The wounds of art, its full neurotic panoply. Between Popeye and Travis Bickle, the Van Gogh of Kirk Douglas like Baudelaire's albatross, "quite hopeless" with normalcy yet soaring in the dolorous pursuit of form. The bedeviled seeker naturally begins with evangelism, the blessing and burden of hypersensitivity sharpened in Belgian mines. Rejected by the cousin (Jeanette Sterke), accepted by the prostitute (Pamela Brown) but only up to a point, drawings don't bring home the bacon. "The storm inside" finds an outlet, the Parisian impressionists have their own approaches (Pissarro advises against timidity, Seurat favors mathematical meticulousness). "With each painting, we die a little," so it goes with the ultimate Vincente Minnelli hero in a blur of ecstasy and anguish, living and dying by the tip of his brush.
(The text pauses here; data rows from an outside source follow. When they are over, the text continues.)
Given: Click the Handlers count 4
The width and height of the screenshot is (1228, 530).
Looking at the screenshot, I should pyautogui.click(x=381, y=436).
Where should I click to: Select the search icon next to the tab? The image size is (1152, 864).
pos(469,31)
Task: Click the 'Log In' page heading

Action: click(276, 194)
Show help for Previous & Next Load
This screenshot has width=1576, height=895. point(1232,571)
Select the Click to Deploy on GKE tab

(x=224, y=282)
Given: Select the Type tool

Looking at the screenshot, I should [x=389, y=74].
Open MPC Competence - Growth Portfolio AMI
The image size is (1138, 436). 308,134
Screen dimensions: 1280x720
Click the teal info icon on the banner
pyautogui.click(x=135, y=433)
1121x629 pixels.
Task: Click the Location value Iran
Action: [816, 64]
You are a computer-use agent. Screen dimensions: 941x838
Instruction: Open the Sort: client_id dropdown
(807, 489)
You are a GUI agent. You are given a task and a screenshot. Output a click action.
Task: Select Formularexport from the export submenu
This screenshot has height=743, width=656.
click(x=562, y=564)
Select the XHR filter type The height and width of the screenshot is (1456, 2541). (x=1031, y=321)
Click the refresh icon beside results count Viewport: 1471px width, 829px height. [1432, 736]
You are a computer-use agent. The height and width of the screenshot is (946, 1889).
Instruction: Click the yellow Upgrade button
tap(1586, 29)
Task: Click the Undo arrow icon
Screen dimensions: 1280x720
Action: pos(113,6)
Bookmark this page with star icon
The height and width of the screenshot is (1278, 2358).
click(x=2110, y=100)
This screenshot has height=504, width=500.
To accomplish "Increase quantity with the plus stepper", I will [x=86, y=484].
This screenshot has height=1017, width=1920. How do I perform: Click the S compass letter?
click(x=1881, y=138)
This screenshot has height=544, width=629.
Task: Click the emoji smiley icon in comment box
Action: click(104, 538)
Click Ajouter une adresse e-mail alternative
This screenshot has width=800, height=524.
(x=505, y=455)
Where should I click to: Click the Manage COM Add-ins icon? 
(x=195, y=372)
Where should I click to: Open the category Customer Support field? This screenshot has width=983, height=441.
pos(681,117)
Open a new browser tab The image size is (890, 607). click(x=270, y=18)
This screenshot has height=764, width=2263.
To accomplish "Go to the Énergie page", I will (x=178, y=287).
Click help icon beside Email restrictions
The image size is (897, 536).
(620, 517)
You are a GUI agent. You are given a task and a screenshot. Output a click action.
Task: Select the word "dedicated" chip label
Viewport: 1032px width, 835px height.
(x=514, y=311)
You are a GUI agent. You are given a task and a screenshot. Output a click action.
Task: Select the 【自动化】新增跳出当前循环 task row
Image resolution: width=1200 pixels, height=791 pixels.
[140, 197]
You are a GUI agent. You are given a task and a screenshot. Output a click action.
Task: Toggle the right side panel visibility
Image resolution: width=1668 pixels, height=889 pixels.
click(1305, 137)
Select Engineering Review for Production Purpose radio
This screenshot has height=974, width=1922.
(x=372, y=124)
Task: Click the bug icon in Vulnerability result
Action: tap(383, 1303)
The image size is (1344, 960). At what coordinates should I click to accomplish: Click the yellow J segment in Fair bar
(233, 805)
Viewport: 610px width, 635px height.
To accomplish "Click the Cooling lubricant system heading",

Sunflowers, weavers, starry nights, peasants and their potatoes, all grist for the Metrocolor mill. "An extraordinary exultation" on a diet of coffee and absinthe, cp. Journal d'un curé de campagne. The odd couple with Gauguin (Anthony Quinn), aesthete and brawler, bored with nature and alive to the demimonde. A realm not of harmonies, but of imbalances. "You paint too fast!" "You look too fast!" Window and mirror, one opens the world and the other gives the inner slash. The demonic urge dissolves from a street lamp to a blazing spiral on a canvas to an indoor oil lantern, an offscreen shriek completes the tableau. Two constants, the business pressures of creativity and the love of a brother (James Donald). Torment like a murder of crows, death like a shimmering field, "the iron wall between what I feel and what I can express" turned into a CinemaScope screen full of treasures. Altman and Pialat have their own surrogates to chase, and there's Becker's immediate response in Montparnasse 19. Cinematography by Russell Harlan and Freddie Young. With Everett Sloane, Henry Daniell, Madge Kennedy, Noel Purcell, Niall MacGinnis, Jill Bennett, Lionel Jeffries, Laurence Naismith, and Eric Pohlmann.